[Instruction]: Reproduce each of the following records line for line, changing nothing.

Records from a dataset
--- Start ---

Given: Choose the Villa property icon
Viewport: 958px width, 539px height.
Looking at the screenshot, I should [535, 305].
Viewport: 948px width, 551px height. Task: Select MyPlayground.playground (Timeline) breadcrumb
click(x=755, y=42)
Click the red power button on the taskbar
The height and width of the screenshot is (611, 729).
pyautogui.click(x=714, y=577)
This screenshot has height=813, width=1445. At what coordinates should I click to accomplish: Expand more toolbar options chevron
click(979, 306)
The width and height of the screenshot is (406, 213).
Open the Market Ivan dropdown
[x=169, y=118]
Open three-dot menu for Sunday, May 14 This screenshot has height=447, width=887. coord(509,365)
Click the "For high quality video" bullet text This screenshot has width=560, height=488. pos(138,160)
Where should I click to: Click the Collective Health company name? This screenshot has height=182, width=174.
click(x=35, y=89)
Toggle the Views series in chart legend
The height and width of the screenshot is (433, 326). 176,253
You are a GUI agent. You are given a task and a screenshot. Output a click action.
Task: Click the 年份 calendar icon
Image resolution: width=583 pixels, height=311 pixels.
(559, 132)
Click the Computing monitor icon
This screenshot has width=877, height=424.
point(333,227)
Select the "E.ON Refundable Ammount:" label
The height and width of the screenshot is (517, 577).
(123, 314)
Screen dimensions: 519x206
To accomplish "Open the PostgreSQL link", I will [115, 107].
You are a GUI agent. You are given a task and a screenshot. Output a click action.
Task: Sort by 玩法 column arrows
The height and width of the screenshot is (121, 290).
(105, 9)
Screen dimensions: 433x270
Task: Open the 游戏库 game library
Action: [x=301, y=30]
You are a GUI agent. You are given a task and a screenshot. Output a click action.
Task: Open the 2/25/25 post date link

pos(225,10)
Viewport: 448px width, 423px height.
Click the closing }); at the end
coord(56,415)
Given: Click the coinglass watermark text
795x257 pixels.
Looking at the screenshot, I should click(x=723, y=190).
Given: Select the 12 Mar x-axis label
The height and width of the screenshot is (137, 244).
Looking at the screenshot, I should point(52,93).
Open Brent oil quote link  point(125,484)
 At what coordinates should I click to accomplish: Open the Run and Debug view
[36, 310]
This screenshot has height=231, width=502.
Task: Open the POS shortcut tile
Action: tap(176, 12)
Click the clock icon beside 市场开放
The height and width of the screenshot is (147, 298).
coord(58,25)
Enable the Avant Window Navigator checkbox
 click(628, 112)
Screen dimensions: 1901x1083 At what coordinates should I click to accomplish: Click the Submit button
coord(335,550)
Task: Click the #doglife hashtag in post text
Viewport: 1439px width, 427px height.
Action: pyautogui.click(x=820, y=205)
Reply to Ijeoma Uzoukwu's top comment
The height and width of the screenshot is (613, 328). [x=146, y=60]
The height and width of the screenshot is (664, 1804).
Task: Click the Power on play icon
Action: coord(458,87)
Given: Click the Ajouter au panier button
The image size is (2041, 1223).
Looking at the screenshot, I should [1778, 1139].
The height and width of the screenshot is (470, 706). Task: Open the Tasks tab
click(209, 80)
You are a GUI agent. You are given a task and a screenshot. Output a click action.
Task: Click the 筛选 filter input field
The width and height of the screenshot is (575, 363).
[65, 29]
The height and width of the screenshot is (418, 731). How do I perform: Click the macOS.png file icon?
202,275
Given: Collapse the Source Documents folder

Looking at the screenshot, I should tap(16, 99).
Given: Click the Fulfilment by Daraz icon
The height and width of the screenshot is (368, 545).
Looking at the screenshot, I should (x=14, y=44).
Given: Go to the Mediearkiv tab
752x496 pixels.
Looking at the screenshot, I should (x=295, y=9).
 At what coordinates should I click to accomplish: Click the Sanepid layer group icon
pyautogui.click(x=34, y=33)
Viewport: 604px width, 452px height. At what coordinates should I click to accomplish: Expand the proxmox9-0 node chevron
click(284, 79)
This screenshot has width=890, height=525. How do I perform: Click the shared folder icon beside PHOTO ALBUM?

--- End ---

[Solution for this task]:
Given: Choose the Villa property icon
Viewport: 958px width, 539px height.
Looking at the screenshot, I should [535, 305].
Viewport: 948px width, 551px height. Task: Select MyPlayground.playground (Timeline) breadcrumb
click(x=755, y=42)
Click the red power button on the taskbar
The height and width of the screenshot is (611, 729).
pyautogui.click(x=714, y=577)
This screenshot has height=813, width=1445. At what coordinates should I click to accomplish: Expand more toolbar options chevron
click(979, 306)
The width and height of the screenshot is (406, 213).
Open the Market Ivan dropdown
[x=169, y=118]
Open three-dot menu for Sunday, May 14 This screenshot has height=447, width=887. coord(509,365)
Click the "For high quality video" bullet text This screenshot has width=560, height=488. pos(138,160)
Where should I click to: Click the Collective Health company name? This screenshot has height=182, width=174.
click(x=35, y=89)
Toggle the Views series in chart legend
The height and width of the screenshot is (433, 326). 176,253
You are a GUI agent. You are given a task and a screenshot. Output a click action.
Task: Click the 年份 calendar icon
Image resolution: width=583 pixels, height=311 pixels.
(559, 132)
Click the Computing monitor icon
This screenshot has width=877, height=424.
point(333,227)
Select the "E.ON Refundable Ammount:" label
The height and width of the screenshot is (517, 577).
(123, 314)
Screen dimensions: 519x206
To accomplish "Open the PostgreSQL link", I will [115, 107].
You are a GUI agent. You are given a task and a screenshot. Output a click action.
Task: Sort by 玩法 column arrows
The height and width of the screenshot is (121, 290).
(105, 9)
Screen dimensions: 433x270
Task: Open the 游戏库 game library
Action: [x=301, y=30]
You are a GUI agent. You are given a task and a screenshot. Output a click action.
Task: Open the 2/25/25 post date link

pos(225,10)
Viewport: 448px width, 423px height.
Click the closing }); at the end
coord(56,415)
Given: Click the coinglass watermark text
795x257 pixels.
Looking at the screenshot, I should click(x=723, y=190).
Given: Select the 12 Mar x-axis label
The height and width of the screenshot is (137, 244).
Looking at the screenshot, I should point(52,93).
Open Brent oil quote link  point(125,484)
 At what coordinates should I click to accomplish: Open the Run and Debug view
[36, 310]
This screenshot has height=231, width=502.
Task: Open the POS shortcut tile
Action: tap(176, 12)
Click the clock icon beside 市场开放
The height and width of the screenshot is (147, 298).
coord(58,25)
Enable the Avant Window Navigator checkbox
 click(628, 112)
Screen dimensions: 1901x1083 At what coordinates should I click to accomplish: Click the Submit button
coord(335,550)
Task: Click the #doglife hashtag in post text
Viewport: 1439px width, 427px height.
Action: pyautogui.click(x=820, y=205)
Reply to Ijeoma Uzoukwu's top comment
The height and width of the screenshot is (613, 328). [x=146, y=60]
The height and width of the screenshot is (664, 1804).
Task: Click the Power on play icon
Action: coord(458,87)
Given: Click the Ajouter au panier button
The image size is (2041, 1223).
Looking at the screenshot, I should [1778, 1139].
The height and width of the screenshot is (470, 706). Task: Open the Tasks tab
click(209, 80)
You are a GUI agent. You are given a task and a screenshot. Output a click action.
Task: Click the 筛选 filter input field
The width and height of the screenshot is (575, 363).
[65, 29]
The height and width of the screenshot is (418, 731). How do I perform: Click the macOS.png file icon?
202,275
Given: Collapse the Source Documents folder

Looking at the screenshot, I should tap(16, 99).
Given: Click the Fulfilment by Daraz icon
The height and width of the screenshot is (368, 545).
Looking at the screenshot, I should (x=14, y=44).
Given: Go to the Mediearkiv tab
752x496 pixels.
Looking at the screenshot, I should (x=295, y=9).
 At what coordinates should I click to accomplish: Click the Sanepid layer group icon
pyautogui.click(x=34, y=33)
Viewport: 604px width, 452px height. At what coordinates should I click to accomplish: Expand the proxmox9-0 node chevron
click(284, 79)
This screenshot has width=890, height=525. How do I perform: Click the shared folder icon beside PHOTO ALBUM?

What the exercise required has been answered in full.